[PAGE TEXT Boundary: Start]

The theoretical foundations of the algorithm are described in
`Ye, Gull, Tan & Nikolic (2021) <https://arxiv.org/abs/2101.11172>`_; a technical
description of the implementation is given in
`Arras, Reinecke, Westermann & Enßlin (2020) <https://arxiv.org/abs/2010.10122>`_.
Starting in :doc:`WSClean version 3.4 <changelogs/v3.4>`, the w-gridder is
the default gridder. It can be explicitly enabled with the command-line flag
``-gridder wgridder``.
Its accuracy can be controlled via the parameter ``-wgridder-accuracy``,
which is set to ``1e-4`` by default and can be varied in the range from ``1e-2``
(very coarse, but fast gridding) down to ``1e-12``.
This value specifies the maximum acceptable rms error of the result when compared
to a direct Fourier transform.
A value of ``1e-5`` or smaller will enable the double-precision floating
point mode of the wgridder, and larger values will use single-precision calculations.
Be aware that an accuracy as low as ``1e-12`` is not actually reachable, because
the final image is converted to single precision.
The algorithm will select
appropriate parameters (like amount of padding, kernel shape and kernel support)
automatically to reach the requested accuracy in the least amount of time.
Therefore, many parameters accepted by ``wsclean``'s w-stacking gridder (e.g.
``-nwlayers*``, ``-grid-mode``, ``-kernel-size`` and ``-oversampling``)
will be ignored in that mode.

[PAGE TEXT Boundary: End]
[SUPPLIED INFORMATION Boundary: Start]

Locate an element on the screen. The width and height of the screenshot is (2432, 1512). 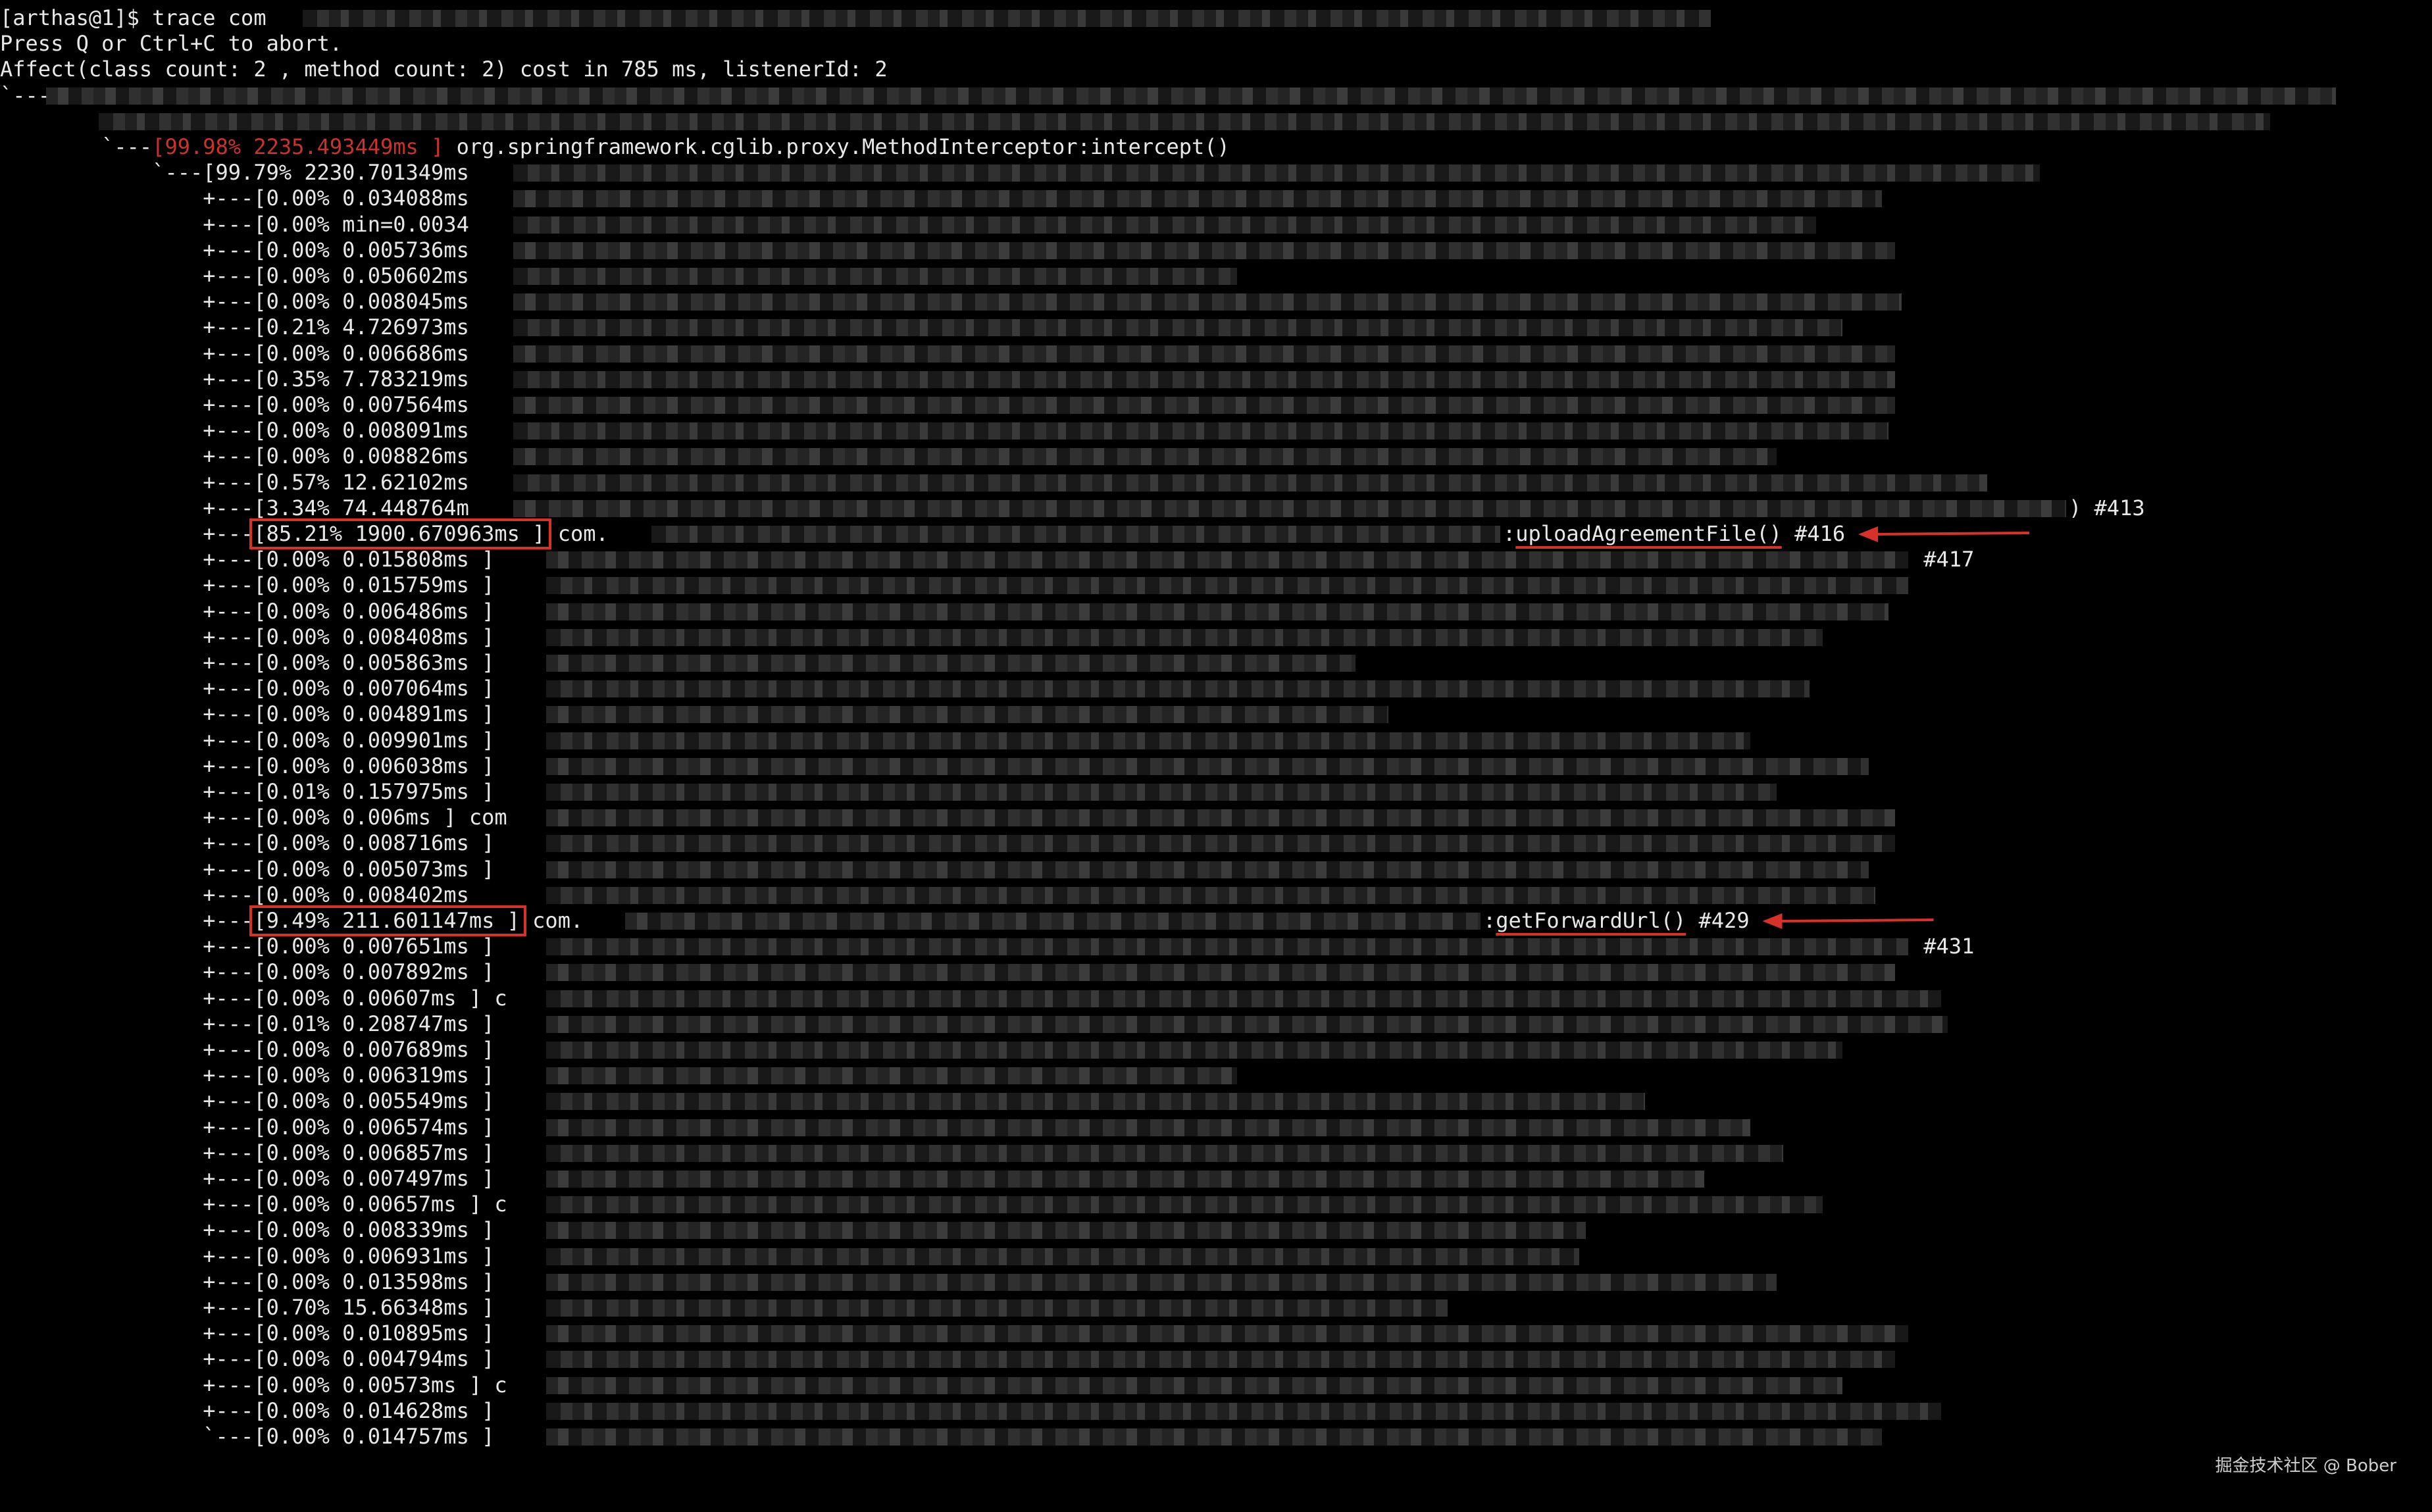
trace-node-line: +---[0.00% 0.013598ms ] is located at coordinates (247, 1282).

[SUPPLIED INFORMATION Boundary: End]

● **EXERCISES TO COMPLETE**:
1. List the w-stacking gridder parameters that the WSClean w-gridder passage says are ignored in w-gridder mode.
2. Extend the WSClean w-gridder passage, picking up right after its final sentence.

● **ANSWERS TO THE TASKS**:
1.
-nwlayers*
-grid-mode
-kernel-size
-oversampling

2.
One parameter that can further be used to influence the gridding accuracy
is ``[-no]-small-inversion``. The default is to enable this optimization,
which speeds up imaging considerably, but be aware that it reduces the
accuracy. The requested accuracy is therefore no longer guaranteed, especially if
there is emission at the image edges.
The ``-padding`` parameter does not directly
influence the padding of the wgridder and should best be left to the default
value.
The algorithm has a very small memory footprint: it only requires storage for
a single complex w-plane, a copy of the dirty image and some indexing data
structures, which are typically much smaller than the visibility data.
Both gridding and degridding directions are available and support shared-memory
parallelization that can be controlled using the ``-j`` parameter.
The w-gridder is available since :doc:`WSClean version 2.9 <changelogs/v2.9>`,
and was further improved in speed in versions
:doc:`2.10 <changelogs/v2.10>` and :doc:`3.0 <changelogs/v3.0>`.